Richard Coquet is one who believes the future is brighter.
“We had a pretty good year this year, better than the two previous
years,” said the marketing manager of Bourgault Industries Ltd.
In 1998 the company had to lay off more than half its workforce because
of poor sales.
“The whole short-line industry in Western Canada was going full blast.
All of the sudden the brakes came on,” Coquet said.
Bourgault started rehiring people last year as sales of its air seeders
and air drills began to pick up.
Coquet attributes the turn-around to slightly improved commodity prices
and the realization by farmers that new technology can help them put a
crop in the ground more efficiently than before.
He said a few years of drought and poor grain prices have helped
convince farmers that direct seeding can increase yields by conserving
moisture and can cut costs by reducing the number of passes required to
put a crop in the ground.
“We’ve probably bottomed out and we’re starting to come back up.”
Phil Reddekopp, sales and marketing manager of Highline Mfg Inc., said
2001 was his company’s most successful year since it began operating in
Vonda, Sask., in 1987.
“We are out of product,” Reddekopp said.
“We sold out entirely by mid-December of product that we would normally
have carried over to the following fall.”
The hot item has been the Bale Pro 7000, a bale processing machine that
reduces feeding costs by chopping and mixing hay, making it more
palatable for animals.

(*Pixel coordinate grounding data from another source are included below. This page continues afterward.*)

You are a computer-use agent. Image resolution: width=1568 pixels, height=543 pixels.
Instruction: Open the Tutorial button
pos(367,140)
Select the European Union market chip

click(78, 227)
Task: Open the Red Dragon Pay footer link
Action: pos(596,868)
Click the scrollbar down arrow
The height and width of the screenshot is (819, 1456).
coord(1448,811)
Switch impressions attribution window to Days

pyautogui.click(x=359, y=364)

Reddekopp said livestock producers also use the
machine to process and spread straw for bedding.
Strong cattle prices and a shortage of feed has catapulted sales of the
Bale Pro 7000 to the point where the company had to turn away more than
100 orders this year.
Highline is attempting to maximize its manufacturing capacity by hiring
more skilled labour, but there seems to be a shortage of trained people
because other short-line manufacturers are also hiring.
“I do see other manufacturers ramping up, hiring more people,
increasing their production runs with the anticipation of a better
market in the future,” Reddekopp said.
“We’re all competing for employees at this time.”
Coquet said commodity prices will determine the speed of the industry’s
recovery.
“If a farmer gets more money for his grain, he’s going to spend it.”